Bringing Travel Home: The Foods That Spark Memories

picture of fruit
Sometimes bringing travel home involves schlepping jars and bags of delicious goodies!

Can I start by announcing the obvious? I cannot believe it is practically August. And we are still, more or less, home. While I have had several personal trips canceled this year, I have been cooking more, so that is a good thing. I’ve also been baking – pita bread and baguettes are my new favorites, since I cannot wrap my head around the idea of sourdough starter. (I’ll be happy to accept pointers on the starter.)

One of the most important things to me, when we travel (and, who are we kidding, this applied to when I am home, too) is food. I want to taste the local delicacies, and enjoy some out-of-my norm foods, and feel a culture through cuisine. A couple of years ago, we were in Germany and our friends introduced us to schnapps – not that crappy, syrupy stuff you get made into a weird apple martini – the good stuff, that comes in flavors like hazelnut and tastes like the most perfect sip of boozy Nutella. The best is made by Prinz, and much to my dismay, only available in Austria.

(Side note: if you are going to Vienna, please do not be surprised when I send you $40 and directions to the store that sells this wonderfully tasty treat.)

picture of pastaI also like to recreate dishes that we have had while away. Like the super simple cacio e pepe, which we had for the first time in Florence nearly twenty years ago. This is literally pasta with Pecorino cheese (cacio) and a lot of black pepper (pepe). It is easy to make and outrageously delicious. It has become a staple comfort food at Chez Goldberg-Glazer.
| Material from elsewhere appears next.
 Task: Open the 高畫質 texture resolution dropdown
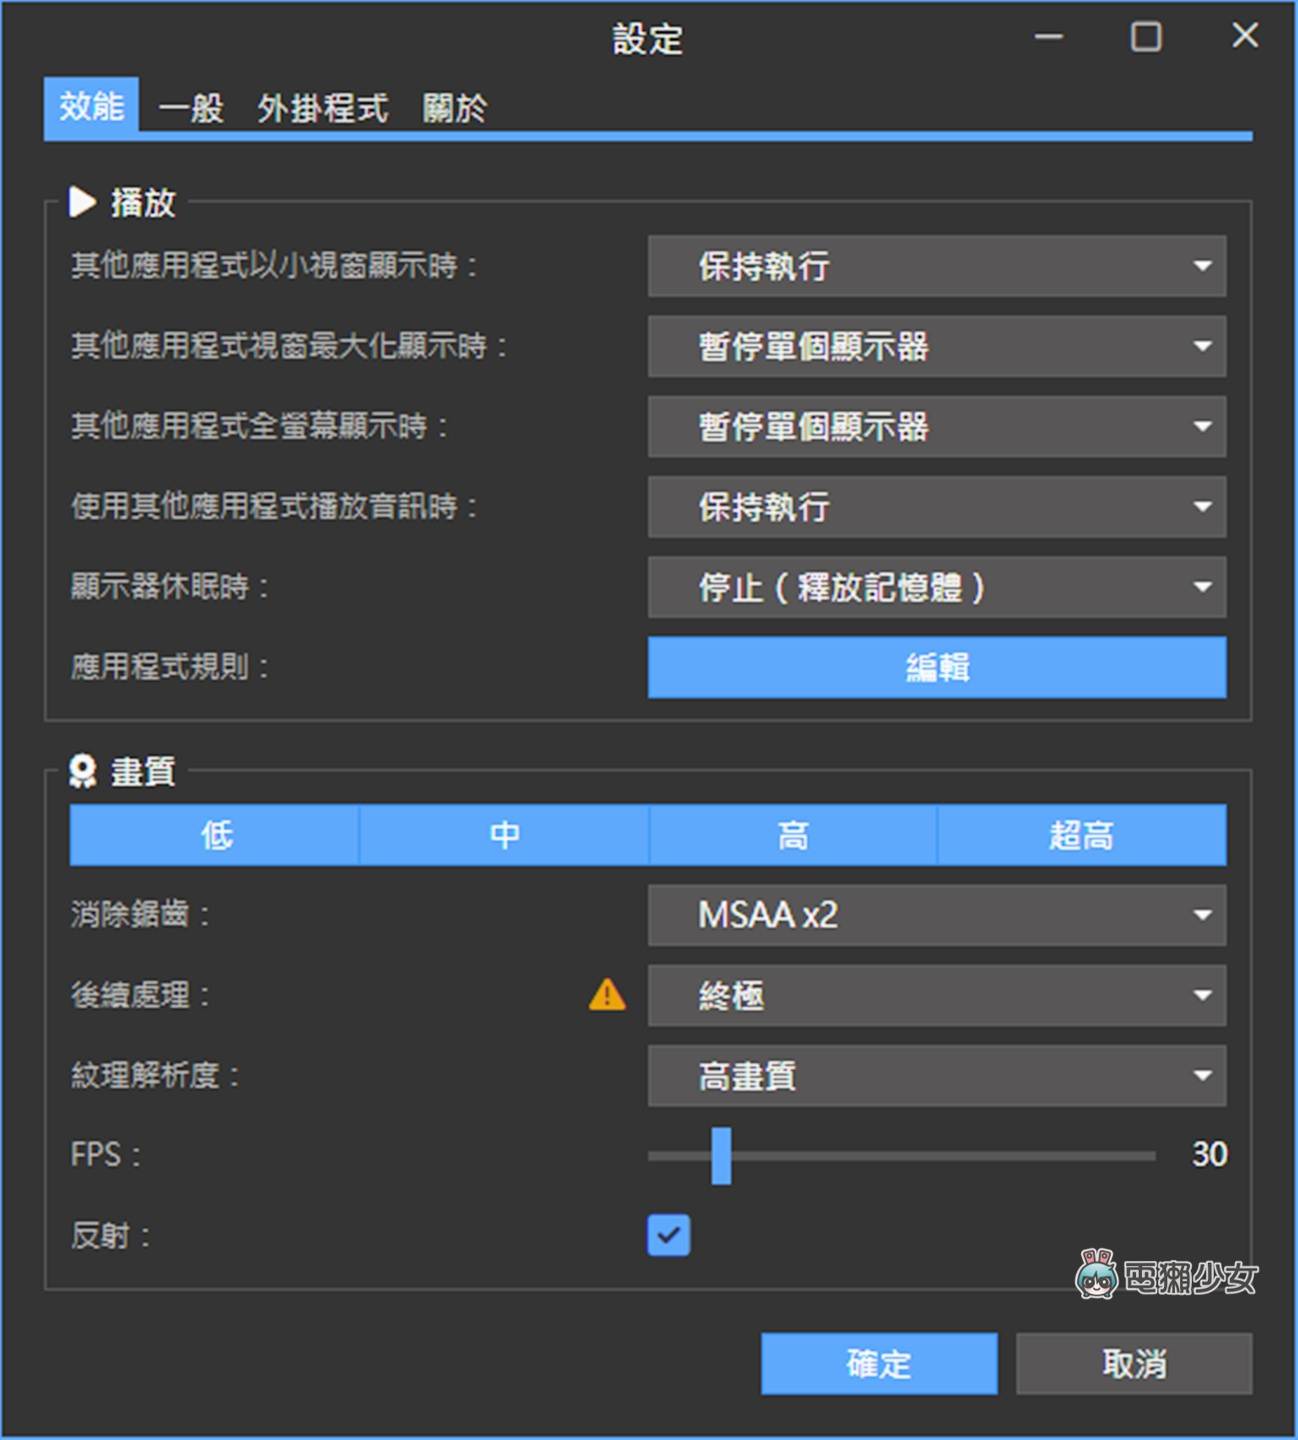click(x=937, y=1076)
The most recent addition to the repertoire comes from a trip to Portugal last year. What? You have not been to Portugal? You should go. It is a wonderful country and the food is amazing. We can set you up for 2021. But I digress.


Tomato rice.

picture of tomato rice
Tomato rice. Yum.

I know. It sounds crazy, and it is, as one might expect, rice simply cooked with tomatoes. And it is delicious. You can have it accompany grilled fish, meatballs, or pretty much anything else. Rice cooked with tomatoes – a cheap and simple dish – is a fantastic addition to our lives. Try it at yourself and let me know how it goes.

Another new favorite came completely by surprise. We traveled to Long Beach, California a couple of years ago for the inaugural cruise of the Norwegian Bliss. By the time we got to our hotel, and when Ari finished working it was already around 9 PM, and we were hungry. We set out for the best restaurant we could find that was (a) still open, (b) within a ten-minute walk of our hotels, and (c) hopefully delicious. Sura Korean BBQ fit the bill, and were not disappointed. The platter of fried shiitake mushrooms was outrageous, and the bulgogi was amazing. It took me a while to work up the courage to attempt to make bulgogi, but when a friend sent me this recipe, I happily tried it out.

picture of bulgogi
This is definitely one to try at home!

This bulgogi-making frenzy has led me to make my own kimchi (not hard, but the whole kitchen will smell like fermenting cabbage), and bulgogi on a regular basis.

What is your favorite vacation food, and have you tried to recreate it at home? I want to hear your stories!